### Text segment
Cookbooks

Finance Compliance

From Unstructured Reports to Queryable Knowledge

This project demonstrates how to transform unstructured sustainability and regulatory disclosures into a structured, queryable knowledge graph. Using an ontology-guided approach, we extract both quantitative metrics and narrative context from corporate reports, enabling automated analysis and compliance verification.

The Challenge: The Limits of Unstructured Data

Regulatory frameworks like CSRD (Corporate Sustainability Reporting Directive) are pushing for more machine-readable disclosures. However, much of the critical information in reports remains unstructured—locked away in PDFs, tables, and narrative text.

This leads to recurring issues for analysts and regulators:

  • Inconsistency: Different units, scales, and calculation methods are used across reports.
  • Lack of Context: Tagged data points (like XBRL) capture numbers but miss the surrounding narrative that explains how and why.
  • Manual Effort: Verification is a slow, error-prone manual process.

The Solution: Ontology-Guided Extraction

This project uses the Perseus Text-to-Graph engine, which can be tailored with a domain-specific ontology.

Why the ontology is crucial:

  • Semantic Normalization: It ensures all extracted data is consistent. For example, all GHG emissions are converted to tCO2e, regardless of whether they were reported in kilograms or metric tons.
  • Structured Relationships: It explicitly links metrics to their context, such as a ReductionTarget being part of a specific StrategicProgram.
  • Comprehensive Coverage: It works on a wide range of documents, from structured annual reports to unstructured press releases.

Without an ontology, the knowledge graph remains simple and loosely structured. With one, it becomes rich, queryable, and compliant.

Inspect Lettria's CSRD Ontology

Lettria's ontology_csrd.ttl ontology models the sustainability reporting domain. It was automatically generated using our Ontology Toolkit solution. Find more ontologies on Lettria resources.

  • 400 classes covering all 3 ESG pillars (Environment, Social, Governance)
  • 160+ relationships to link entities together
  • OWL/Turtle format (.ttl) - compatible with Protégé.

### Provided material
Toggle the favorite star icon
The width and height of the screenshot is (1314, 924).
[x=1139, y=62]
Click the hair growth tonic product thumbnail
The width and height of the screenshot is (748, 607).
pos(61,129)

### Exercise description
Pick up the page on turning sustainability reports into a knowledge graph, writing on from its last line above.

### Answer to the problem
Examples of ESRS E1 classes (Climate)

These classes will guide the extraction of climate data from unstructured reports:

Ontology ClassMaps to ESRSPurpose
GHGEmissionsMetricE1-6GHG emissions by scope (1, 2, 3)
CarbonIntensityMetricE1-5Carbon intensity per unit
Target, CommitmentE1-4Net-Zero and reduction targets
ClimateRiskE1-1Physical and transition risks

Examples of Relationships

hasMetric, hasTarget, hasCommitment, hasRisk Full ontology is available in assets/ontology_csrd.ttl


The Demonstration: Two Case Studies

We process two contrasting climate reports to extract data aligned with the ESRS E1 climate standard:

  1. 🏭 EcoSteel Industries: An annual sustainability report from a heavy-industry company with a detailed GHG inventory and decarbonization programs.
  2. ☁️ TechGreen Solutions: A forward-looking press release from a digital services company announcing a Net-Zero commitment.

From Text to Structured Graph: An Example

Here’s how a simple line from a report is transformed into a structured entity.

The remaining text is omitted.